What is needed
Only one stretch of lines is wanted: the line with "The image size is (743, 1568)." through the final line of the material. Restate it word for word, minus pictures.

Data shown

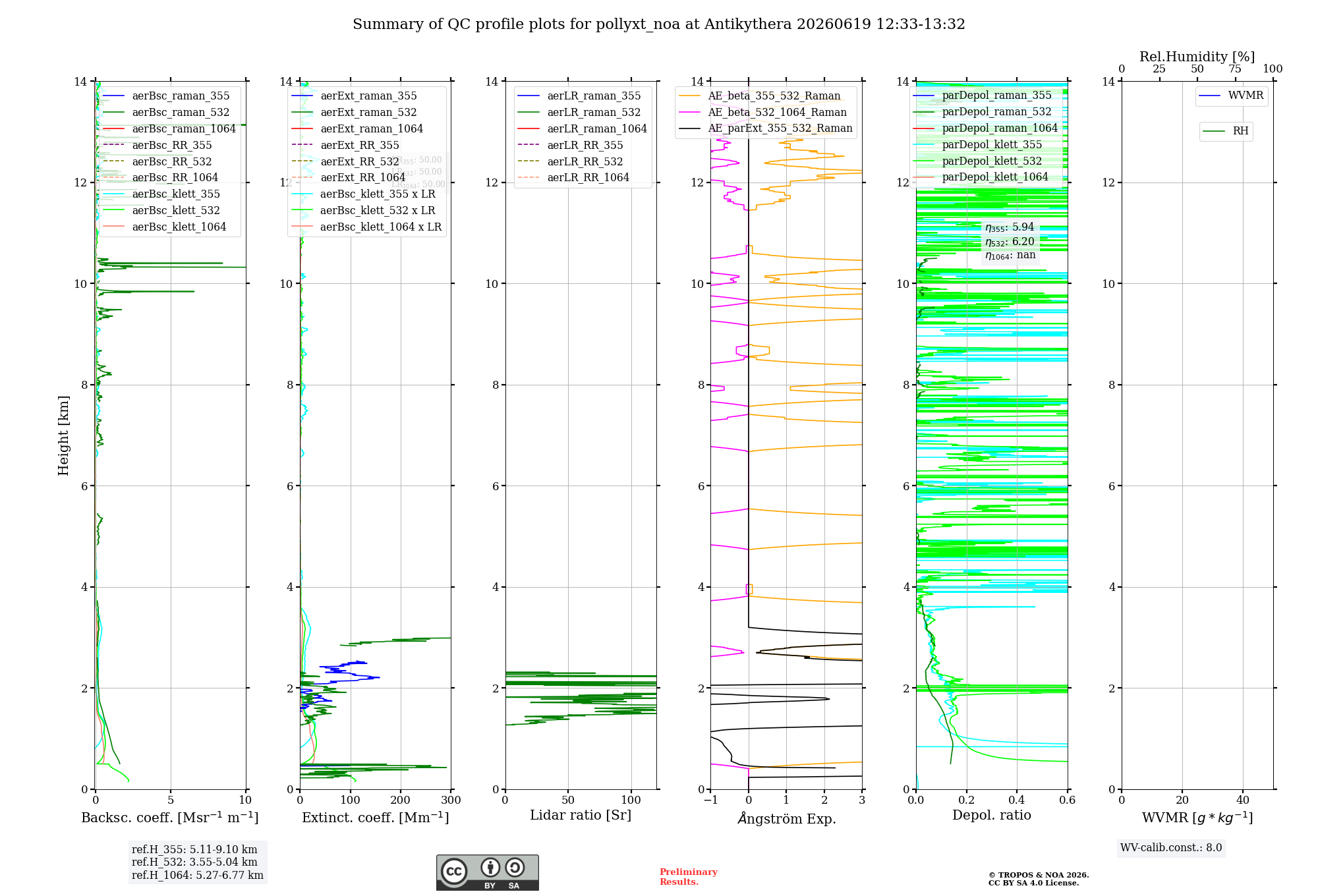The width and height of the screenshot is (1318, 896).
Task: Click the WV-calib.const.: 8.0 annotation
Action: pos(1171,848)
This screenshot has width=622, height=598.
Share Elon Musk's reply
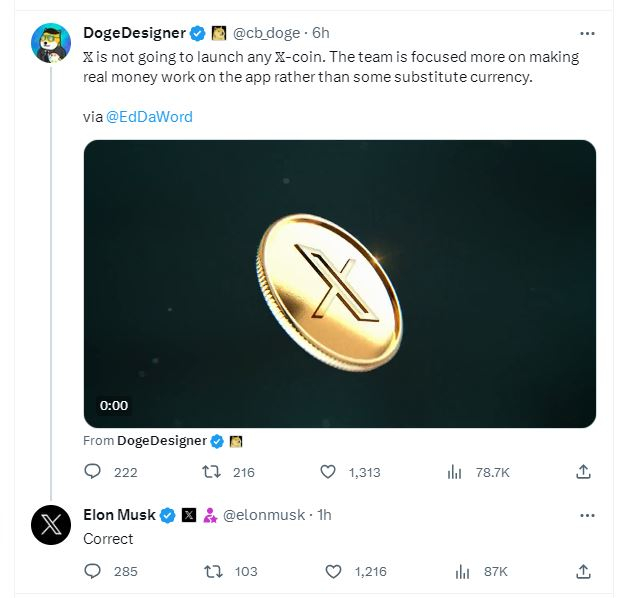coord(584,571)
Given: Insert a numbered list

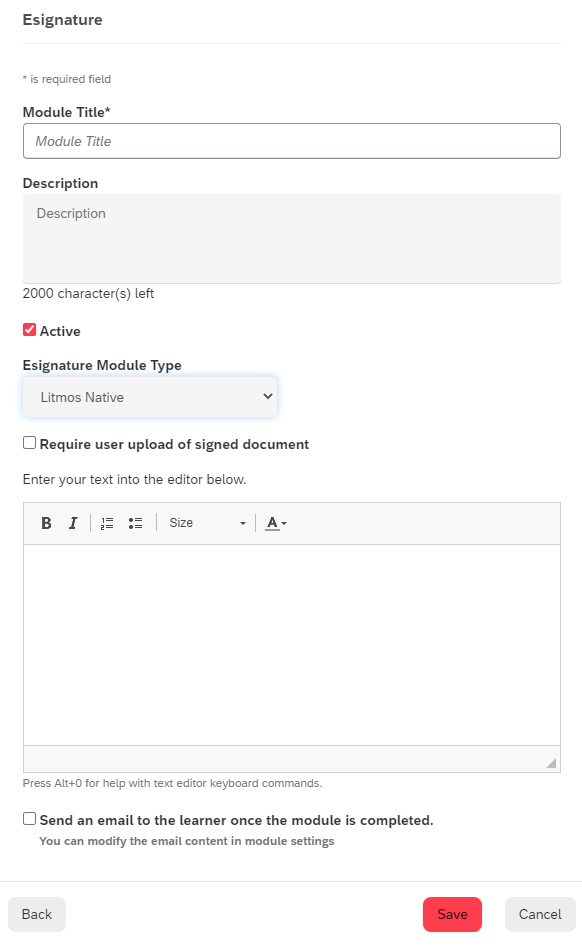Looking at the screenshot, I should click(x=107, y=523).
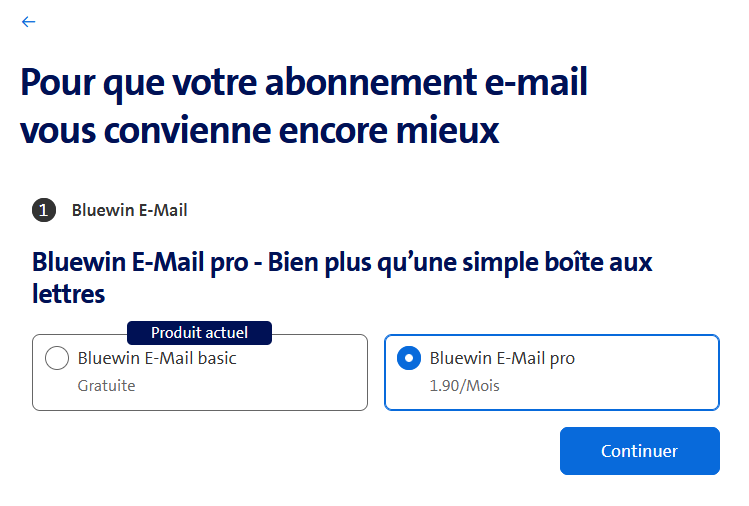Select the Bluewin E-Mail pro radio button

point(409,358)
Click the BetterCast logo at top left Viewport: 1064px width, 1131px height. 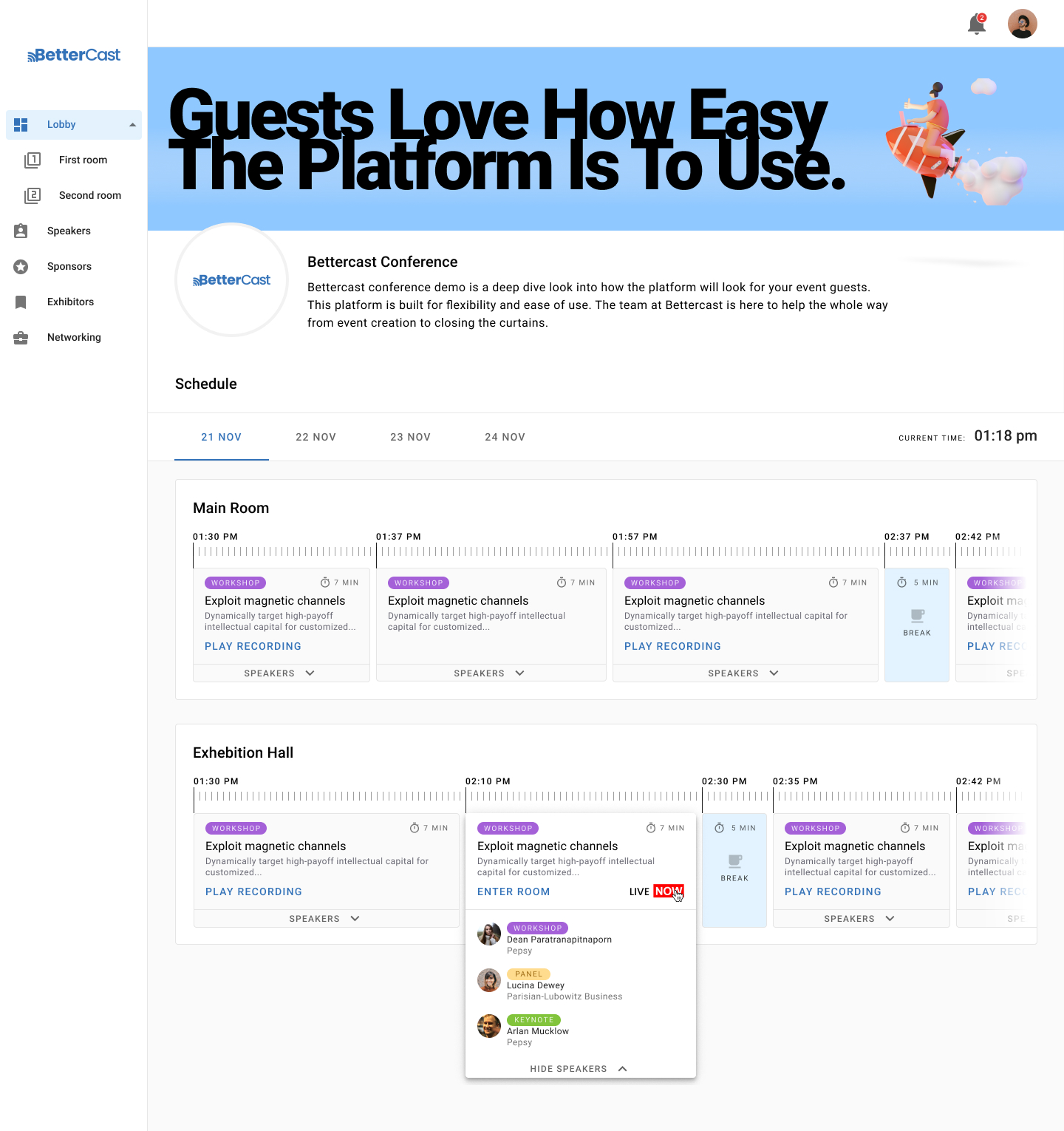[x=74, y=55]
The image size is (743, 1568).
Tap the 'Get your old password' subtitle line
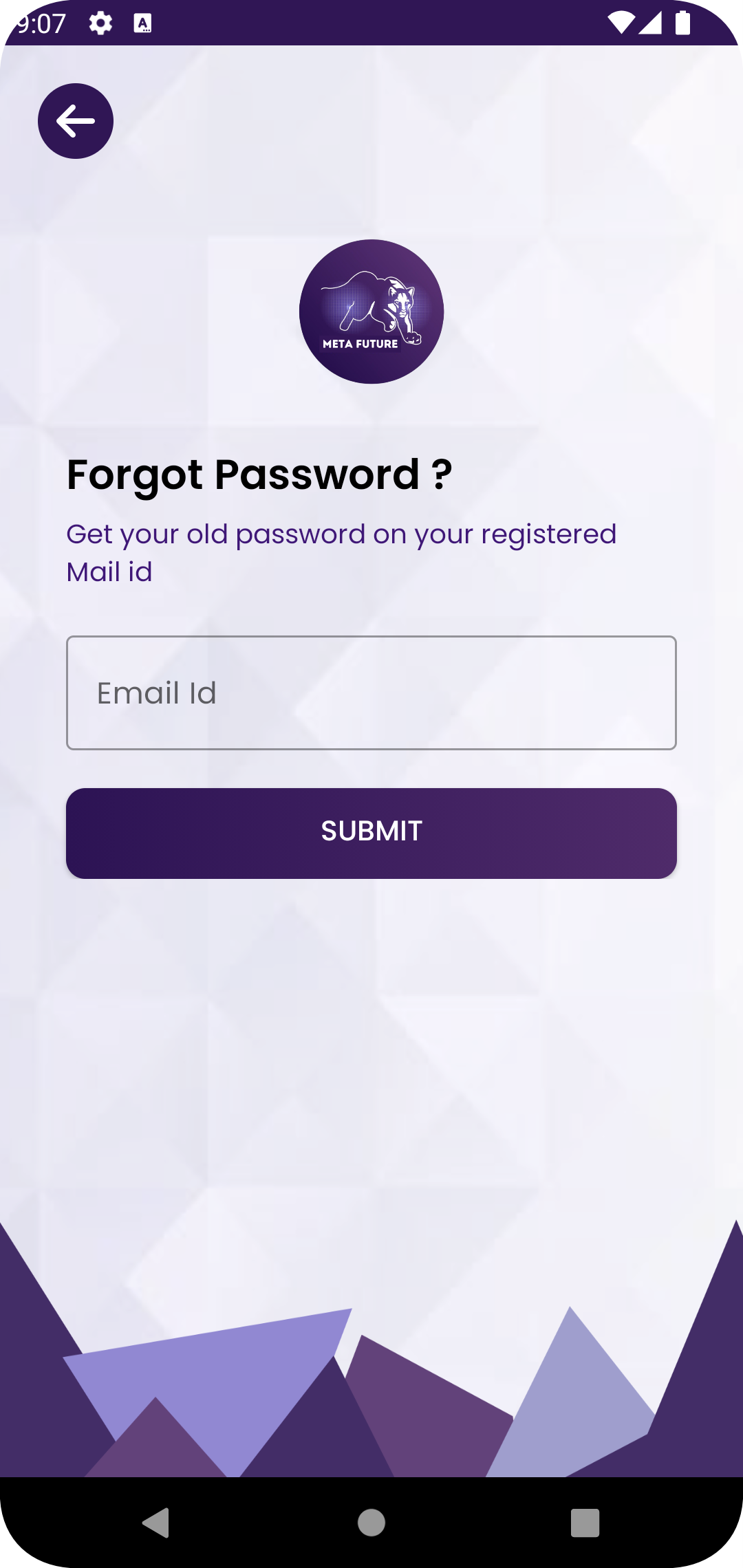[341, 534]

Exercise output
The image size is (743, 1568).
Tap the 'Get your old password' subtitle line
[341, 534]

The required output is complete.